====== Records
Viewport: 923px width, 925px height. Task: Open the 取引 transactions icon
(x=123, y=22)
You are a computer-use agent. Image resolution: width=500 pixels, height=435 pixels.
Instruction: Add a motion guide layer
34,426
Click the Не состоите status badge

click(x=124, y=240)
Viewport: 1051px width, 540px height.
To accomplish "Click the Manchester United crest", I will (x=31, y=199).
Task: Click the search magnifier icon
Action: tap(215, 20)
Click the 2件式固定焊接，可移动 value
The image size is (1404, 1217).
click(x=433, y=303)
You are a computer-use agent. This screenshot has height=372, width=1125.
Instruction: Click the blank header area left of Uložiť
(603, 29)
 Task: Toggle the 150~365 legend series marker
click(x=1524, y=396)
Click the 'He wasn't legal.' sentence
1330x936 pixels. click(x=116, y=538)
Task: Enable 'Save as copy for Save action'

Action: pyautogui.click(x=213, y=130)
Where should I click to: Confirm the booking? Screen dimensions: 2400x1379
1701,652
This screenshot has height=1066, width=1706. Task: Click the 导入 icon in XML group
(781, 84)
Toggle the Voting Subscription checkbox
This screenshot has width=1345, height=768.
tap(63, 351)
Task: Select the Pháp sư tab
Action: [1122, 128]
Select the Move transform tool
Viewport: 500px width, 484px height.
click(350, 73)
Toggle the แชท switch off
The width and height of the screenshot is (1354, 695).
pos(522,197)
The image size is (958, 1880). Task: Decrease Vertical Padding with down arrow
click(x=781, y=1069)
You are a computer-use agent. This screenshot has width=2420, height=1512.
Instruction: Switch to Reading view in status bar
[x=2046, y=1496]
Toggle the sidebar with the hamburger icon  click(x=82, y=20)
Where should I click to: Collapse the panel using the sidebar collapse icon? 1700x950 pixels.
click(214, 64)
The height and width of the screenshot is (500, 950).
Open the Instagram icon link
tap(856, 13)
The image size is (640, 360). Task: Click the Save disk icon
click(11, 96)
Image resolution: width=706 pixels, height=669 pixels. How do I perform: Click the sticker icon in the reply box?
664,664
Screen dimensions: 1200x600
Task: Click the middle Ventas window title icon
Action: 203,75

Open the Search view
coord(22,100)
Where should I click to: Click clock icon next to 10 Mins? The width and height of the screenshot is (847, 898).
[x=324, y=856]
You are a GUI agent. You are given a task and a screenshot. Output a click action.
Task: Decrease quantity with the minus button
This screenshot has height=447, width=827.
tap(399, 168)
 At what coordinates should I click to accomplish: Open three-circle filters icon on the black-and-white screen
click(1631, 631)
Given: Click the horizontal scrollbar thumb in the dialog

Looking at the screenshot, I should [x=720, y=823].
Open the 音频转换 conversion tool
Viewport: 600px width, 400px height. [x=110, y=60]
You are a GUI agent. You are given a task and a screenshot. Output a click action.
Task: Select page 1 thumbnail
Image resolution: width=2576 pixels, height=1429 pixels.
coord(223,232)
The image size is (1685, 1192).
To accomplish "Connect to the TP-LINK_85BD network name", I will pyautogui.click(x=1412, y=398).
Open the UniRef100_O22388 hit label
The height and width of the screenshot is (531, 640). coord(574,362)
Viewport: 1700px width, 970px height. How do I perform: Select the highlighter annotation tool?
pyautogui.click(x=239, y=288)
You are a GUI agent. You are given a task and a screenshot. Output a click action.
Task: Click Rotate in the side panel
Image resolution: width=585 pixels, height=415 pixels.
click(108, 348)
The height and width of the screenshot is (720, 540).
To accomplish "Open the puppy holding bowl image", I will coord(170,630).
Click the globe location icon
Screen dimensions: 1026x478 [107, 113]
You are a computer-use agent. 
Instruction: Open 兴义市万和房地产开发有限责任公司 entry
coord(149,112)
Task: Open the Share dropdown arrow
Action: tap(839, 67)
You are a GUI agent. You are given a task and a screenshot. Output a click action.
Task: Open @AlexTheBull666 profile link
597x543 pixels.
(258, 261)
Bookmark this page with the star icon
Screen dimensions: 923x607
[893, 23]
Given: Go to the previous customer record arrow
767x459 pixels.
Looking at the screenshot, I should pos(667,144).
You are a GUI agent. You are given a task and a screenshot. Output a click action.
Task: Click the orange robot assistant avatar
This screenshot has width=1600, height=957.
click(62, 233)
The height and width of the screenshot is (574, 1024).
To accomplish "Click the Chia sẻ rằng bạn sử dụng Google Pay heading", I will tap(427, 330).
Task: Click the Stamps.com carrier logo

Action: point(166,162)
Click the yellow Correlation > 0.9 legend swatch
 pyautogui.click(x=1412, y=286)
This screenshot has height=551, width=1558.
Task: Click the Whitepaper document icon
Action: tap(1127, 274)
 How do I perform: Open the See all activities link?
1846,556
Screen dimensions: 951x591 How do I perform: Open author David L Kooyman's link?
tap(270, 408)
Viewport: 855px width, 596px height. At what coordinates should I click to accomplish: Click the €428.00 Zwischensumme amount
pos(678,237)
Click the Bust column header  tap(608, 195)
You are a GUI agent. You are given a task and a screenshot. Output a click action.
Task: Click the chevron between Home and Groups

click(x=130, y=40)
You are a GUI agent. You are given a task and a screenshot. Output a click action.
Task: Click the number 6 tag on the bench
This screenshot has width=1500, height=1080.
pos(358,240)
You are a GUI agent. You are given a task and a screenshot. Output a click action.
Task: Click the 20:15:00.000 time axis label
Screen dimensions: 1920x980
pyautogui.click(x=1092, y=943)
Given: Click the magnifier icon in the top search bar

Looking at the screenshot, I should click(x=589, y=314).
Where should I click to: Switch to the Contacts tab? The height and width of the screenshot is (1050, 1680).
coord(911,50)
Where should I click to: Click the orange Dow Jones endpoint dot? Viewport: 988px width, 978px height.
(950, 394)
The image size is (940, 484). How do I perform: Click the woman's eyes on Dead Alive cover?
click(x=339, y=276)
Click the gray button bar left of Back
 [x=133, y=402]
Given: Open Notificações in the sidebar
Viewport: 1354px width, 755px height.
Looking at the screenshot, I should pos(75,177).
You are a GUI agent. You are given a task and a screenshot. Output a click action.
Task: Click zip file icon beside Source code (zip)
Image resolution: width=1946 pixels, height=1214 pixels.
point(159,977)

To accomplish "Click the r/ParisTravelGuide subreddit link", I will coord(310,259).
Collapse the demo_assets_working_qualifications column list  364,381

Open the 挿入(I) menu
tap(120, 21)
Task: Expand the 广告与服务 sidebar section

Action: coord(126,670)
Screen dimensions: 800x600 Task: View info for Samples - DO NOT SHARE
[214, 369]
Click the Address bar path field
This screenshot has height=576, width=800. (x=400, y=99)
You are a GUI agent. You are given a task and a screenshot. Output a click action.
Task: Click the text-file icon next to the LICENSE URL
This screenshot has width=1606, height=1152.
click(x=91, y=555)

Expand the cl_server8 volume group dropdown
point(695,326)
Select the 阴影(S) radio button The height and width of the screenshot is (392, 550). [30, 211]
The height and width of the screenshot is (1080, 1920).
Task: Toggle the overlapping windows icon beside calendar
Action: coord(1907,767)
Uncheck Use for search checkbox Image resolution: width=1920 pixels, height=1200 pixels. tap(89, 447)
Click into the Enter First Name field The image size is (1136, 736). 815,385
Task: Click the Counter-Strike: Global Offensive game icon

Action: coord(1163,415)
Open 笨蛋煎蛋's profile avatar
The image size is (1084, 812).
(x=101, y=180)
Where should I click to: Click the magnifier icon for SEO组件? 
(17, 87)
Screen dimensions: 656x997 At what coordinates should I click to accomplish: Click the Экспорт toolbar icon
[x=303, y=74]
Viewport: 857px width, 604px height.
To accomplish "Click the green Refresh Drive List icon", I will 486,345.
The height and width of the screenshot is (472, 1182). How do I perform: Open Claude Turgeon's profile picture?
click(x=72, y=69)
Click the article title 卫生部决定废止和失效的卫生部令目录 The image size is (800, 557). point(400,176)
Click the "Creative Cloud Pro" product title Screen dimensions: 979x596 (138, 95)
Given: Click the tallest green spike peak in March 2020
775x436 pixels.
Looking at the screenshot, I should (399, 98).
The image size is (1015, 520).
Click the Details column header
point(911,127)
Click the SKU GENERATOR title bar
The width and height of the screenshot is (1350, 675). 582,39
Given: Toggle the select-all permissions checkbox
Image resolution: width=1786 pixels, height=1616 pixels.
============
> What you will do
Reproduce the stretch of items from the start through the line containing "click(x=124, y=240)", substituting "mask layer" for "motion guide layer" and leaving everything else unchanged. Return only those lines.

> Complete output
Viewport: 923px width, 925px height. Task: Open the 取引 transactions icon
(x=123, y=22)
You are a computer-use agent. Image resolution: width=500 pixels, height=435 pixels.
Instruction: Add a mask layer
34,426
Click the Не состоите status badge

click(x=124, y=240)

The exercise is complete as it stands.